A lo lejos, una fila de graciosos olvidos, escribiría por aquellos años Leopoldo. Y hoy, ahora me digo: ¿Graciosos olvidos cuando todo eso que hemos ido olvidando es como si el aroma de canela de la juventud se hubiera perdido en el aire? Me parece que ya había venido la República y que andábamos todos los jóvenes como un poco ebrios de esperanzas y de poesía. Leíamos ávidamente el Poema del cante jondo, de García Lorca, y ya no puedo decir si lo que Ricado Gullón nos leía en el reservado del Café Moderno, ocupado por parejas de novios a otras horas, traduciéndolo directa y apasionadamente del francés, era algo de Proust o de André Gide.

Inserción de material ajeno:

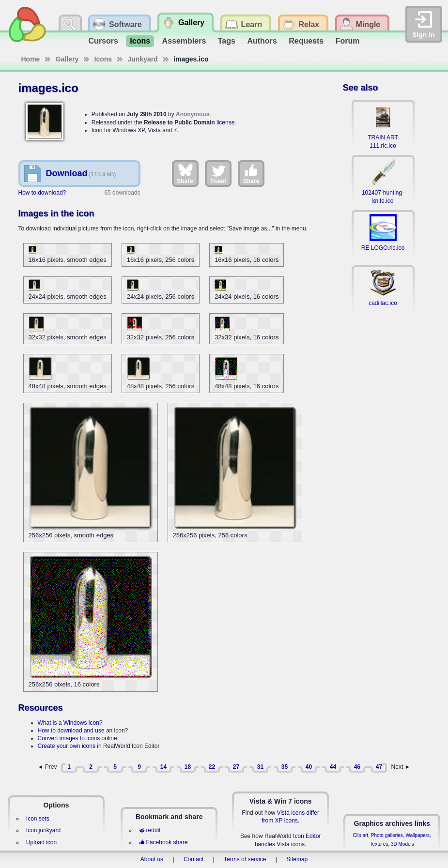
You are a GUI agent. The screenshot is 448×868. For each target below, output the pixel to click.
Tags (227, 41)
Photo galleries (387, 835)
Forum (348, 41)
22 (212, 767)
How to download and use (71, 731)
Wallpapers (417, 835)
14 (163, 767)
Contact (193, 859)
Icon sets (38, 819)
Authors (262, 41)
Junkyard (143, 59)
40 (309, 767)
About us (152, 859)
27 (236, 767)
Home (31, 59)
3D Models (402, 844)
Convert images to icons (69, 738)
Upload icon (41, 842)
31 (260, 767)
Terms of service (245, 859)
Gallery (67, 59)
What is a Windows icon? (70, 723)
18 (187, 767)
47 (379, 767)
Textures (379, 844)
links (422, 823)
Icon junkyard (43, 830)
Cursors (103, 41)
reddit (150, 830)
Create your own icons (66, 746)
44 (333, 767)
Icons (140, 41)
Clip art (360, 835)
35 (284, 767)
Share (185, 173)
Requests (306, 41)
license (225, 122)
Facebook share (163, 842)
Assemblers (184, 41)
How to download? (42, 193)
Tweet (218, 173)
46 (357, 767)
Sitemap (297, 859)
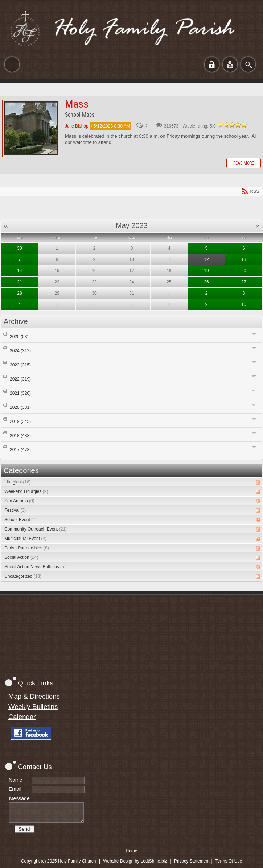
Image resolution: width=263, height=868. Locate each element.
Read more (243, 163)
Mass (31, 128)
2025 (19, 337)
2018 (20, 436)
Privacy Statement (192, 861)
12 (206, 259)
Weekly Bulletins (33, 706)
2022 (20, 379)
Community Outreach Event (36, 529)
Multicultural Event (25, 539)
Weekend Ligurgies (26, 491)
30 (19, 248)
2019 (20, 421)
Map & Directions (34, 696)
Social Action (21, 557)
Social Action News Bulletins (35, 567)
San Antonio (19, 501)
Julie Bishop (77, 126)
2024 (20, 351)
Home (131, 851)
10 (243, 304)
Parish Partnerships (26, 548)
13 (243, 259)
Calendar (22, 717)
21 (19, 282)
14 (19, 271)
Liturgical (17, 482)
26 (206, 282)
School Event (20, 520)
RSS (258, 482)
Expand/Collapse (254, 334)
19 (206, 271)
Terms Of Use (229, 861)
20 (243, 271)
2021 (20, 393)
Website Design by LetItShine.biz (135, 861)
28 (19, 293)
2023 (20, 365)
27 (243, 282)
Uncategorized (23, 576)
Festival (15, 510)
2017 (20, 450)
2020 (20, 407)
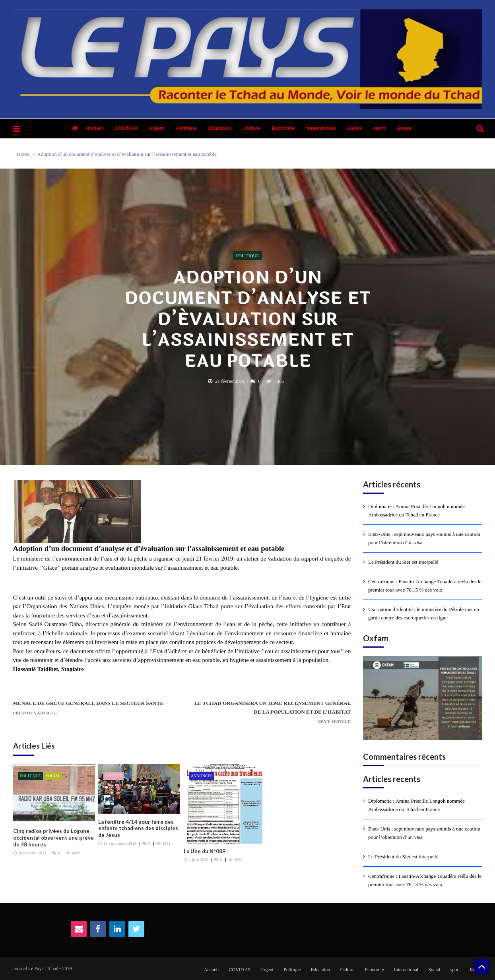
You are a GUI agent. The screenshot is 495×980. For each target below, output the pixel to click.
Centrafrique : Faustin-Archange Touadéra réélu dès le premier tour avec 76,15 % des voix (425, 586)
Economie (283, 128)
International (321, 128)
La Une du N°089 (204, 851)
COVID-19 (126, 128)
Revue (404, 128)
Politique (186, 128)
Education (220, 128)
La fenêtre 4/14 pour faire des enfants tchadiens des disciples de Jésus (138, 829)
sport (379, 128)
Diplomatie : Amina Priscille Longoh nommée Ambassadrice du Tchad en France (416, 510)
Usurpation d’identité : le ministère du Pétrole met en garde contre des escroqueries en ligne (423, 613)
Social (354, 128)
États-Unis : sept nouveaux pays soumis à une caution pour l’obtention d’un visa (424, 538)
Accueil (94, 128)
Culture (252, 128)
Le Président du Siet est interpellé (403, 562)
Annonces (202, 776)
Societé (113, 776)
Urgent (156, 128)
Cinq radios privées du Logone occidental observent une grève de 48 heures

Andábamos todos los jóvenes de España que estaban enamorados de libertad y literatura buscando, tanteando, husmeando como gozquecillos, tratando de condensarnos en algo más preciso que en aquella onda de la materia pura en la que inmerso te hallas, de Aleixandre, inquiriendo en Cernuda, en Salinas, en Domenchina recogidos, antologizados por Gerardo Diego, la sustancia de lo que había de ser la poesía nueva, la nuestra, la de nuestro tiempo nuevo.
César Vallejo, iba en el centro del grupo al que me acerqué -yo era más joven y principiante- tímidamente. Hablaba poco. Su acento era, o me lo pareció, leve y nos traía aromas exóticos, ideas que temblaban en nosotros, como cristales golpeados por la brisa. ¿De dónde, por qué camino había venido,/ soplo de ceniza caliente/ indio manso?, se preguntaba más tarde Leopoldo en un poema. ¿Cómo no iba a saberlo Leopoldo Panero si él y su hermano Juan lo habían traído a Astorga y antes de llevarlo a su casa le habían mostrado la mole rosa de la catedral? Ven a la catedral, alma de soledad, temblando
Creo, me parece, que por entonces Leopoldo no tenía fe. Que por entonces yo tampoco tenía fe. Que quien manifestaba su fe profunda -toda su vida la ha manifestado-, era Luis Alonso Luengo, el entonces poeta más maduro de todos, el más lejano tal vez a César Vallejo, que aquella mañana luminosa de Astorga rompía con su palabra nuestros cauces espirituales ya resquebrajados, del mismo modo que las raíces de los chopos, ávidas de humedad, penetran y rompen los cauces, las tuberías ocultas por donde discurre el agua.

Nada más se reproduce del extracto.